また、2016(平成28)年の「熊本地震」では、「想定外とされた2度の震度7」に
見舞われて、今回の地震と同じように壊滅的な住宅倒壊の光景が広がった。
被害が甚大であった熊本県益城町では、中心部の約150戸のうちで 倒壊した6割超が、
1981(昭和56)年の「新耐震基準」で建てられていたそうである。さらに2000
年の基準で建設した住宅も3割近くあった由。ということは、現行基準の限界は明らかだ。

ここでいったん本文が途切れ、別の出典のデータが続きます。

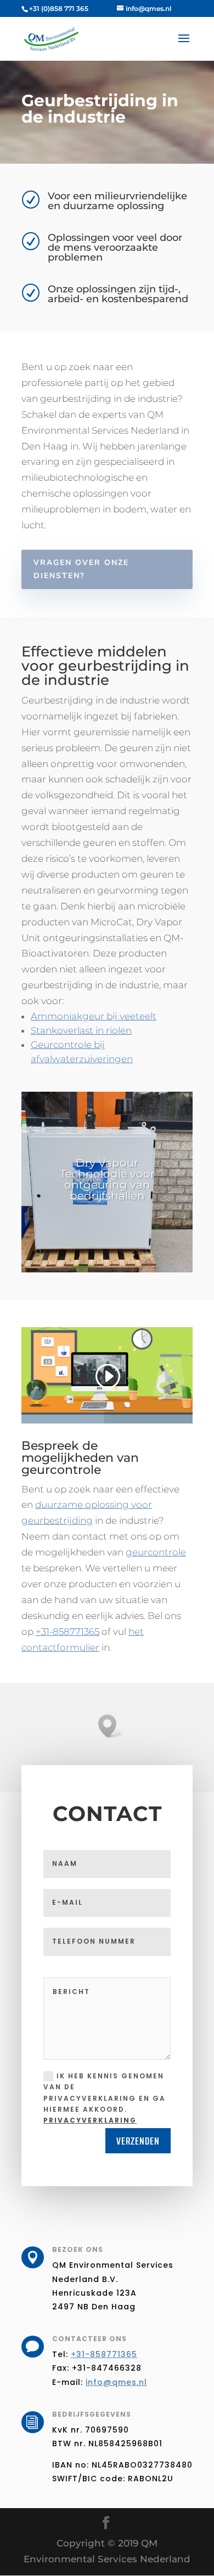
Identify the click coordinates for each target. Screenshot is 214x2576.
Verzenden (138, 2140)
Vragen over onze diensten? (81, 569)
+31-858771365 (67, 1631)
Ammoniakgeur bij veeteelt (93, 1016)
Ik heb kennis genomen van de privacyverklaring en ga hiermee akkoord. (104, 2098)
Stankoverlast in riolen (81, 1030)
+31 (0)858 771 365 (58, 8)
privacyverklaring (90, 2120)
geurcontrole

6400人を超える犠牲者が出た阪神・淡路大震災では、死因の8割が倒壊建物による圧
死だったという結果を受けて、「耐震改修促進法」が施行されて、耐震補強や屋根の軽量
化を中心に国と自治体が助成しているという。しかし、200万円程度は 必要な補修費に
対して、助成の上限は数十万円にとどまる場合が多いという。
この「耐震改修促進法」の内容は、大地震が多発するという現実に見合っているのだろう
か。未然に耐震強化を進めなければ、倒壊の悲劇は繰り返されることになる。
 
小生は先週;2月8日に開催されたハウスメーカーのオーナーズクラブ全国会に参加した
ときに、ハウスメーカー側からの「住宅の耐震強化」についてのレクチャーを受けた。

また、翌日の2月9日には、神戸市の「阪神淡路大震災記念~人と防災未来センター」を
見学させていただき、「防災・減災」実現のために必要な情報に接することができた。
東海地方では、幸いなことに最近は大地震がないのであるが、やがて必ず起きるであろう
地震対策のために、賃貸住宅経営を行っている事業者としても、覚悟が必要であると改め
て決意をした次第である。
全国で2千とされる活断層のうち、マグニチュード7程度の大地震を起こす可能性がある
のは100に上るという。
国土の狭い日本では、活断層上の建築制限などを一律に設けるのは不可能だろうが、危険
度毎に地域指定し、耐震強化の公的助成を順次行う等の対策が現実的ではないだろうか。